Phishing (pronounced the same as "fishing") is a high-tech way to lure you into revealing your bank accounts, passwords, credit card numbers, PIN codes and other sensitive data. Armed with this private information, your identity, and then your money, can be stolen!

How "phishermen" phish:

Phishers target you, the consumer, by sending you e-mail or instant messages that appear to be legitimate messages from well-known companies such as PayPal, eBay, Citibank, and AOL.

Even though it resembles a message that could have been sent from one of these companies, including the e-mail header, there's one crucial difference: The link provided in the email or instant message does NOT go to company's website. Rather, it links to a phony site controlled by criminals! Carefully check the web address of the link provided in the email or instant message . It isn't a direct link to the company's website!

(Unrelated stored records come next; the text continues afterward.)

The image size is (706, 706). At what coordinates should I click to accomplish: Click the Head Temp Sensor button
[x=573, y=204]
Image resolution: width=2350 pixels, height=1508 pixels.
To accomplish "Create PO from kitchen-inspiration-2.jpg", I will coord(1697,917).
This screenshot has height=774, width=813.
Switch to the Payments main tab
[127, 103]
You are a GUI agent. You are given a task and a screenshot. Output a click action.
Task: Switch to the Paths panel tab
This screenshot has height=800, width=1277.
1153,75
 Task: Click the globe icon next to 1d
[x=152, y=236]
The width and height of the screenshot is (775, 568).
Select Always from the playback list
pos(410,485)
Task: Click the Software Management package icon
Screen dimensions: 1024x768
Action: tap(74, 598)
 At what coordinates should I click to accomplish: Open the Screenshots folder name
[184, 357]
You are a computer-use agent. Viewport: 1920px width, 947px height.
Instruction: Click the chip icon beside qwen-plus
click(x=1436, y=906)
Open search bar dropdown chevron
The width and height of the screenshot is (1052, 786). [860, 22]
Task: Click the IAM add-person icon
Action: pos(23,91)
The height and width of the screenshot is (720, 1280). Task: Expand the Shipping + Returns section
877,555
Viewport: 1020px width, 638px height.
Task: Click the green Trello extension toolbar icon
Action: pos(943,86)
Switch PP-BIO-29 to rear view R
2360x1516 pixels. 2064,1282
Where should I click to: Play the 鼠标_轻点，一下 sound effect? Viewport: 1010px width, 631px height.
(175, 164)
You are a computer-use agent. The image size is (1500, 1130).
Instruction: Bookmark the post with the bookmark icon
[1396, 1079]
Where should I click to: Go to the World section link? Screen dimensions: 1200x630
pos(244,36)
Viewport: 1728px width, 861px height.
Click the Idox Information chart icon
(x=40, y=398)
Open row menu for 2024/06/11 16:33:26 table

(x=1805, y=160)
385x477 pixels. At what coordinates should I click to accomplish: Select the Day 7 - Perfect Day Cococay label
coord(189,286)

Once you reply to and enter the requested information that these blatant thieves ask for (including everything from your credit card number to your driver's license and even your mother's maiden name), they can then access all yours accounts and rob you blind! The same scam can be used with any financial site, no matter how real it looks.

Notice that some phishing messages may claim that updating your account will help you avoid future problems. Don't be fooled by the threat to terminate your account if you fail to reply by a certain date. This is just a way to trick you into responding quickly.

Steps to avoid phishing hooks:

In the real world, you wouldn't reveal your private financial information to anyone who asks, so don't do it online either. Here's how to avoid becoming a victim:

	DO NOT respond to email or instant messages requesting your financial information! If you have doubts or questions regarding such messages, telephone the company and talk to a customer service representative. (Don't use the number on the email! It too is fake!)
	Never transmit sensitive information in an email or instant message.
	If you want to check or update your account information, do it by going directly to the company's website. Type the address into your web browser. Remember: DO NOT click on links provided in an email or instant message. It could be a phish hook!
	Whenever you transmit sensitive data online, make sure the website is secure. A closed lock icon will appear at the bottom of your web browser, which looks like this: . Also, the web address will begin with "https," in which the "s" stands for "secure."
	If you receive a suspicious email message, file a complaint by emailing the Federal Trade Commission or contacting the FBI's Internet Fraud Complaint Center or the Anti-Phising Working Group .

How to unhook yourself:

According to the Anti-Phising Working Group , up to 5% of recipients respond to these bogus messages. If you believe your have been "hooked by a phisher," don't feel bad. Take action immediately by doing the following:

	Check your financial accounts to see if there's been unauthorized access.
	Make a report to the company in question, such as PayPal, eBay, the credit card issuer or bank.
	Close your account and open a new one.
	If you suspect that your identity has been stolen, file a police report and make a report with credit bureaus like Equifax.

For more detailed information and action, visit IdentityTheft.org and PrivacyRights.org .

Just a Sidenote:
You may wonder why this deceptive scheme is called phishing. As every angler knows, you need bait to catch a fish. In the electronic ocean of information, an email or instant message becomes the bait. Since hackers commonly substitute "ph" for "f," phishing (fishing) is the practice of luring personal data with phony e-mail or instant message.